NXP Debuts QorIQ Cortex-A72
New Dual- and Quad-Core LS1 Chips Boost CPU Performance
NXP is on the verge of sampling the industry’s first embedded processors that use ARM’s Cortex-A72. The quad-core LS1046A and dual-core LS1026A will bring greater CPU performance to the QorIQ family’s LS1 series, which currently comprises 32- and 64-bit chips based on Cortex-A7, Cortex-A9, and Cortex-A53. The new A72 processors are scheduled to sample this quarter and begin production later this year.
As usual, networking is the main target, but the chips are also useful for industrial and general embedded applications.
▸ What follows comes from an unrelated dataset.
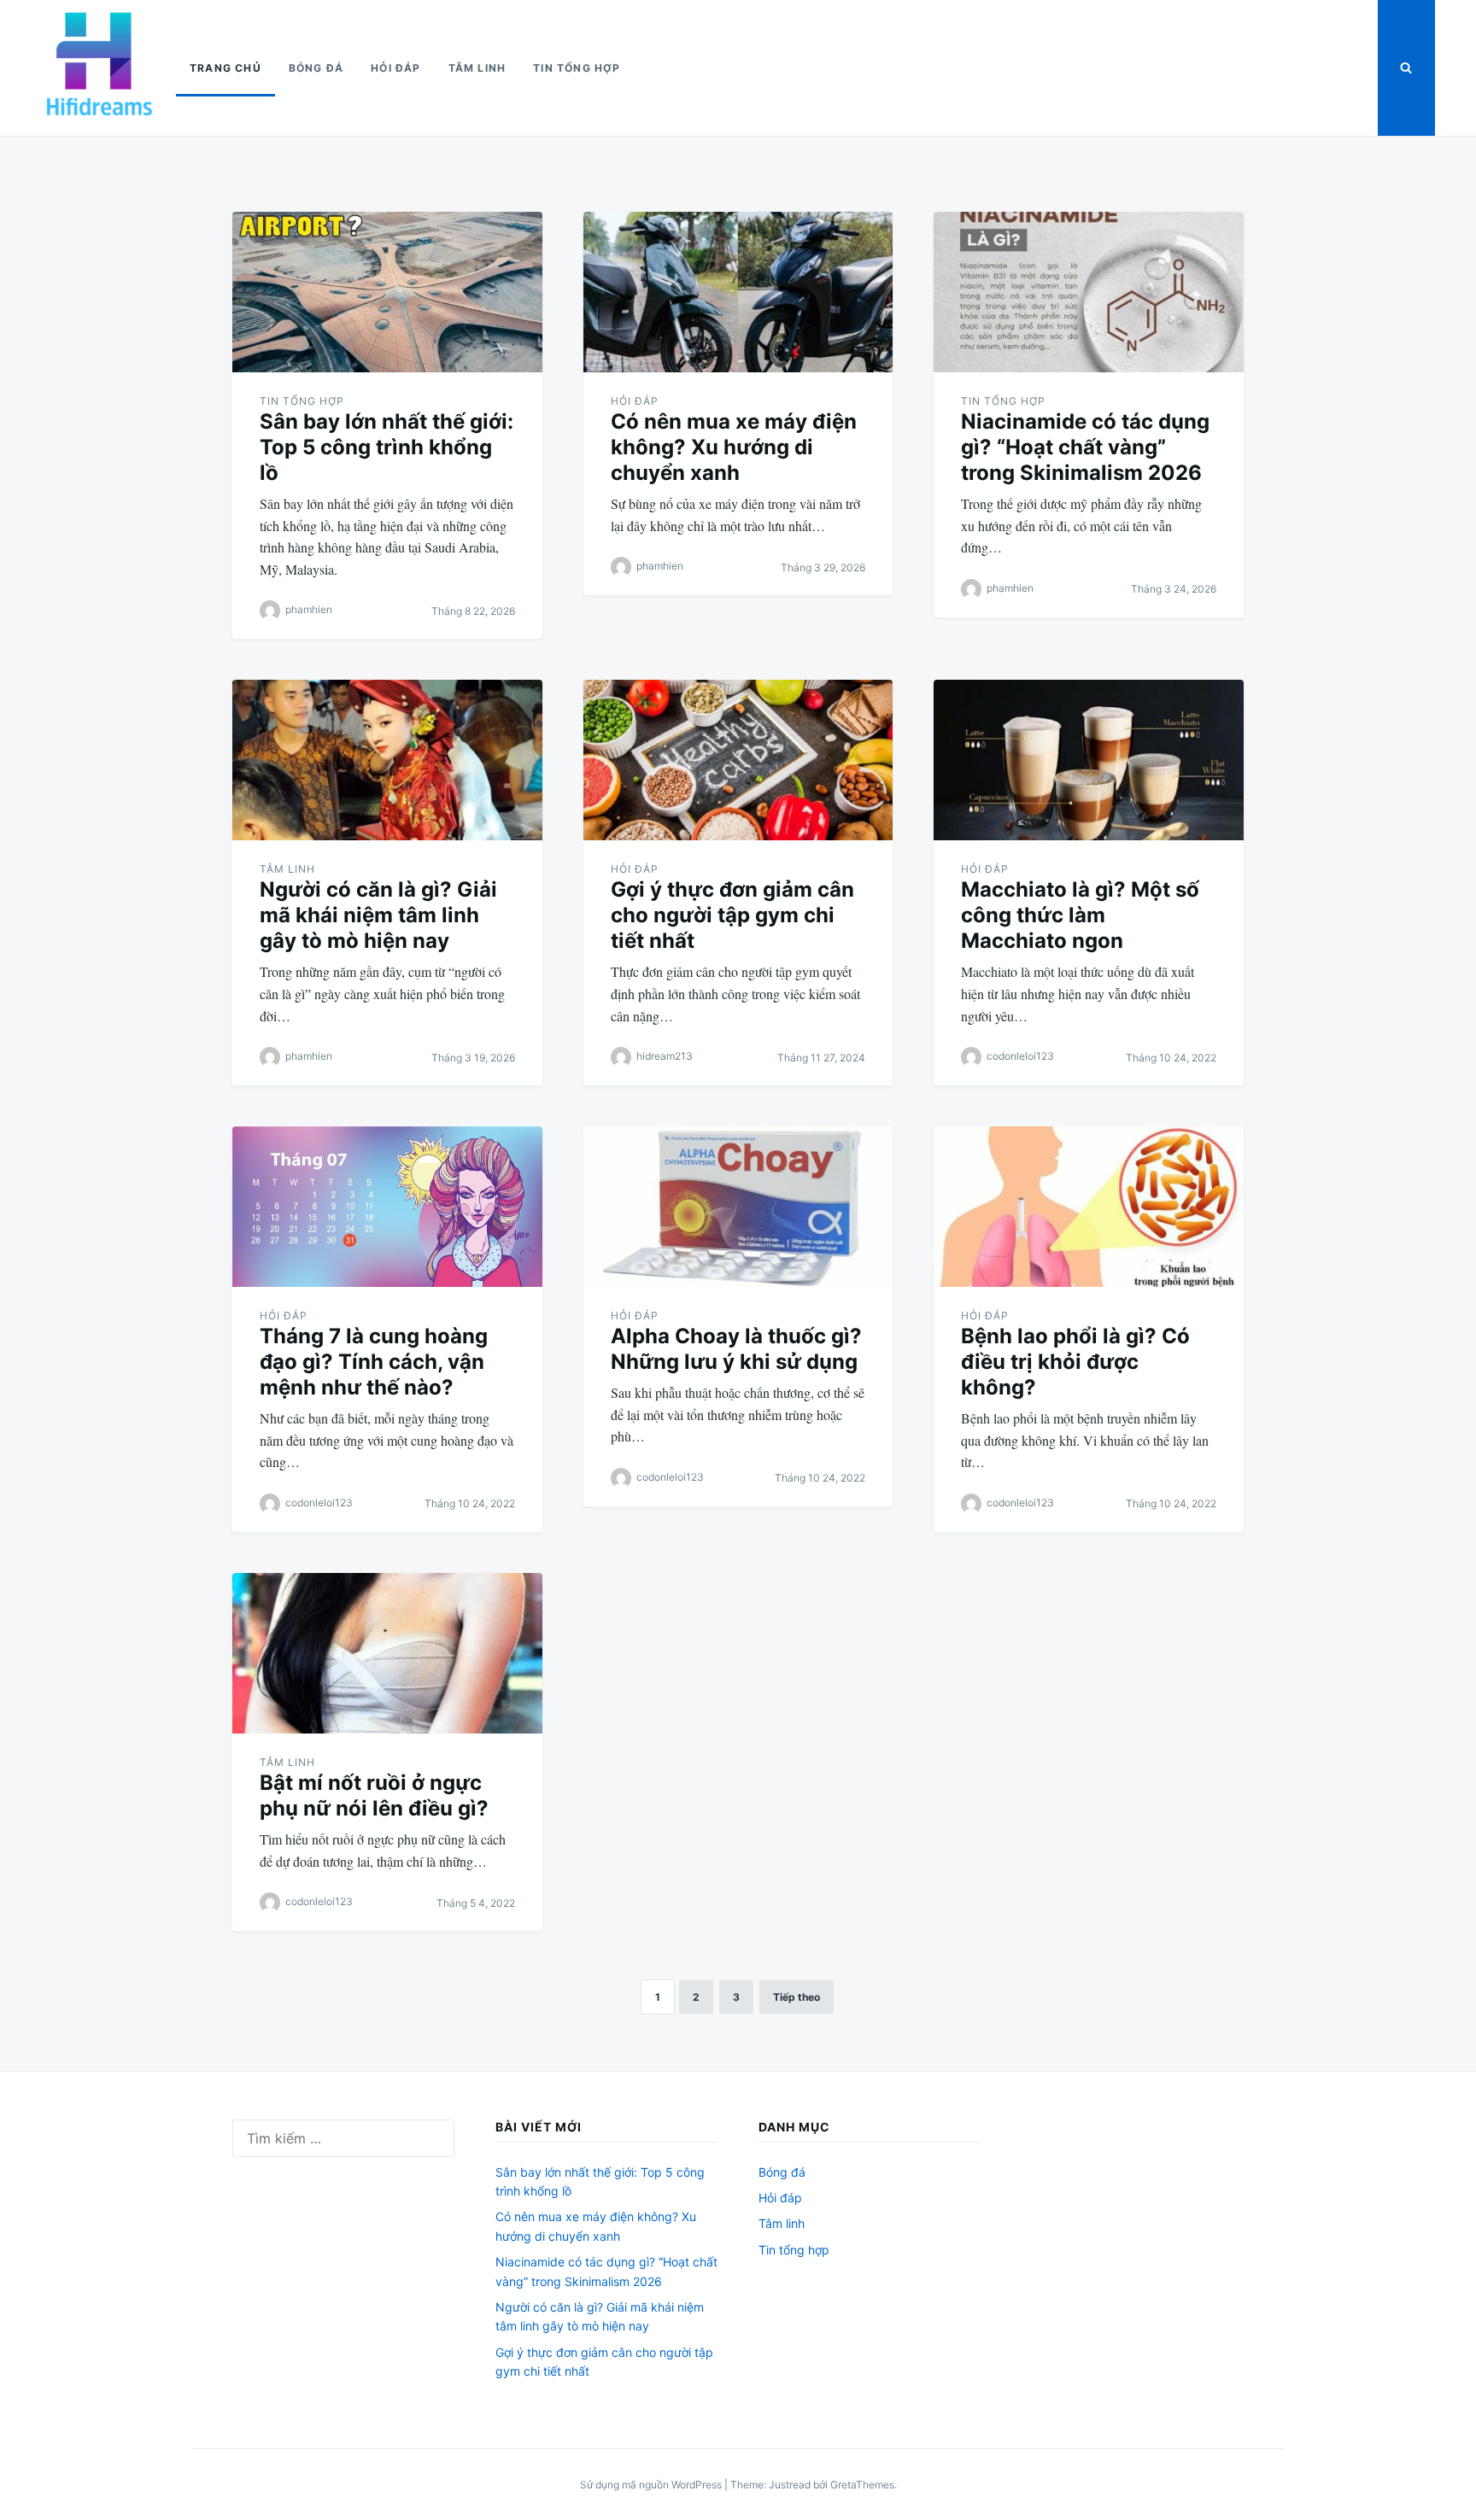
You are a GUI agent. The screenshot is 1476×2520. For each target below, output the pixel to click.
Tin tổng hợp (576, 67)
With their dual 10G Ethernet (10GbE) controllers, four GbE controllers, and one 2.5GbE controller, the new processors are well equipped for enterprise routers, switches, line-card controllers, security appliances, virtual customer premises equipment (vCPE), service-provider gateways, and network-attached storage (NAS).
Although some previous LS1 chips target the same applications, we estimate Cortex-A72 delivers more than double the single-thread performance of Cortex-A53 at the same clock frequency. Moreover, the new products target a maximum clock speed of 2.0GHz, which is 25% faster than the existing A53-based QorIQ chips. NXP estimates the LS1046A’s power consumption will be 12W (typical) or 15W thermal design power (TDP) at 2.0GHz. By downshifting to 1.2GHz, it can deliver sufficient performance for many of the target applications while reducing power consumption to about 7W typical or 10W TDP, according to the company. That’s about the same power dissipation as existing quad-core A53 chips.
In addition to delivering better CPU performance, the new products further expand the scope of NXP’s QorIQ LS1 family, which the company inherited with its recent acquisition of Freescale. The biggest LS1 processor has eight Cortex-A53 CPUs, and three models are dual- or quad-core A53 designs. The rest are dual-core 32-bit processors, except for the recently announced LS1012A, which has one A53 core (see MPR 3/14/16, “NXP’s Lowest-Power 64-Bit ARM”). The next-higher product tier in the QorIQ family is the LS2-series, which scales to even greater performance. No other vendor offers as many 32- and 64-bit ARM-based embedded processors.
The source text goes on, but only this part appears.